**Written problem:** Could you quote all of the lines below word for word, leaving the pictures out of your answer?

··· Data rows ···

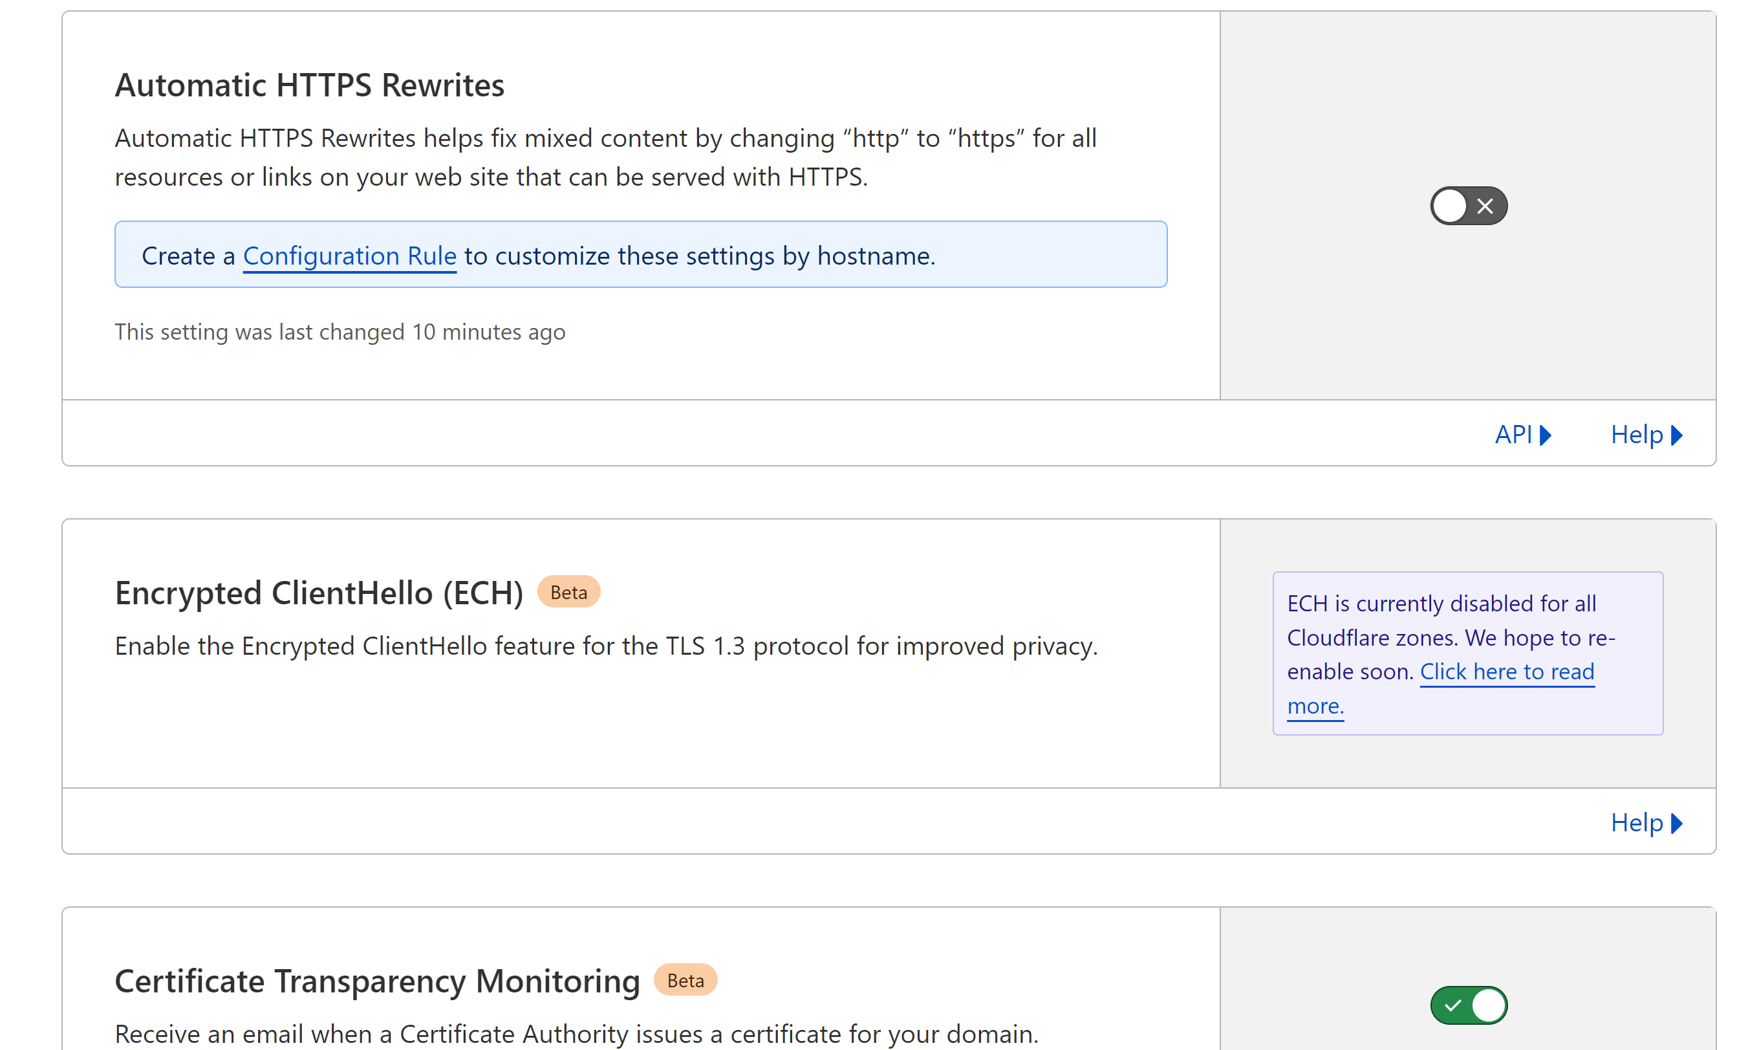Click Beta badge beside Certificate Transparency Monitoring
1737x1050 pixels.
point(685,980)
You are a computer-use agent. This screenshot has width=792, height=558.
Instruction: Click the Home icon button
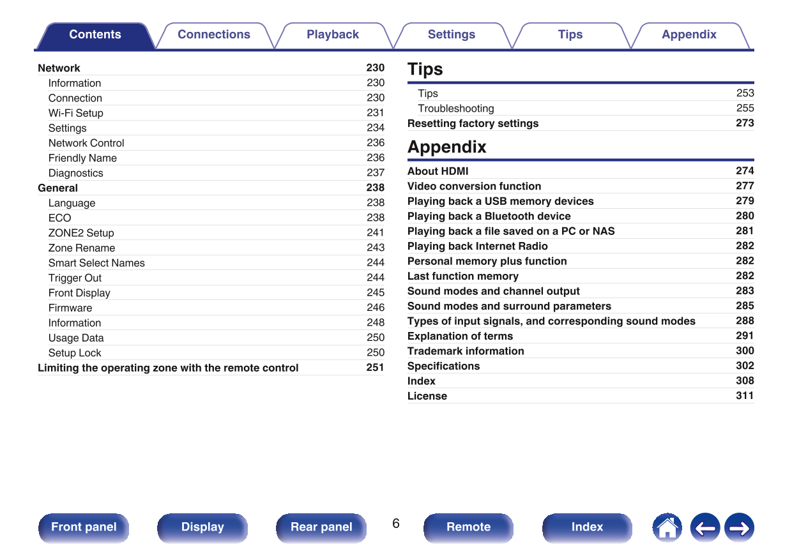(667, 528)
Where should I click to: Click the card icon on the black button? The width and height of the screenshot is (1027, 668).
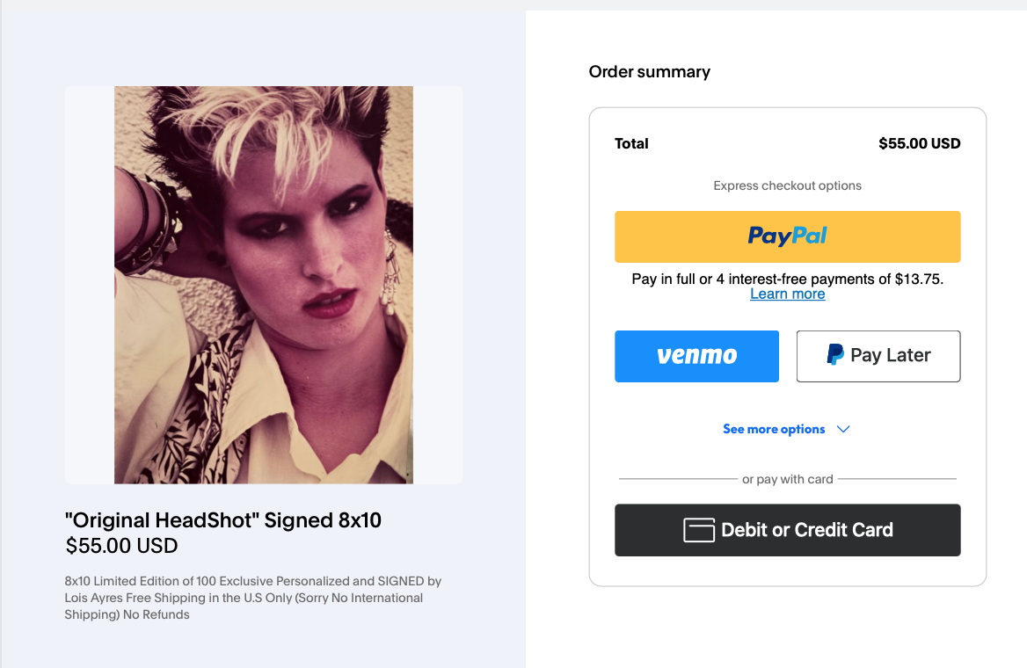point(699,530)
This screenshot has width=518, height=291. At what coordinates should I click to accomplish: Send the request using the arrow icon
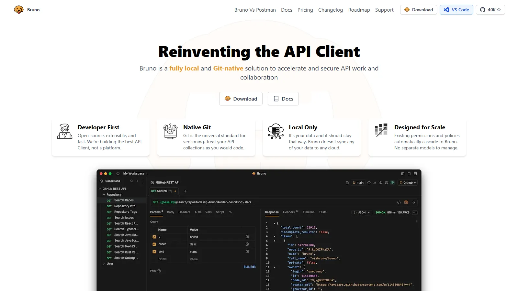(413, 202)
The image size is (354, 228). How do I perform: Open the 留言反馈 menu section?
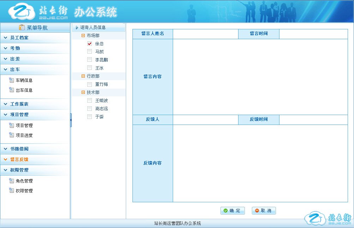point(19,160)
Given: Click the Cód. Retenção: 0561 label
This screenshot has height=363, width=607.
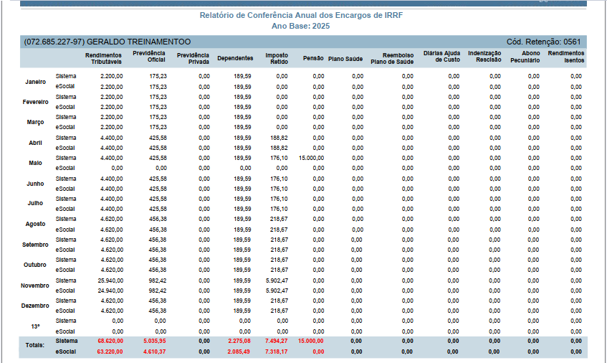Looking at the screenshot, I should [543, 42].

···

**Answer to this problem:**
Click Beta badge beside Certificate Transparency Monitoring
1737x1050 pixels.
point(685,980)
You are a computer-use agent. This screenshot has width=792, height=558.
Instruction: Click the Home icon button
(667, 528)
Where should I click to: Click the card icon on the black button? The width and height of the screenshot is (1027, 668).
point(699,530)
This screenshot has width=518, height=291. At what coordinates should I click to accomplish: Send the request using the arrow icon
(413, 202)
The image size is (354, 228). How do I perform: Open the 留言反馈 menu section?
point(19,160)
Given: Click the Cód. Retenção: 0561 label
This screenshot has height=363, width=607.
Looking at the screenshot, I should [543, 42].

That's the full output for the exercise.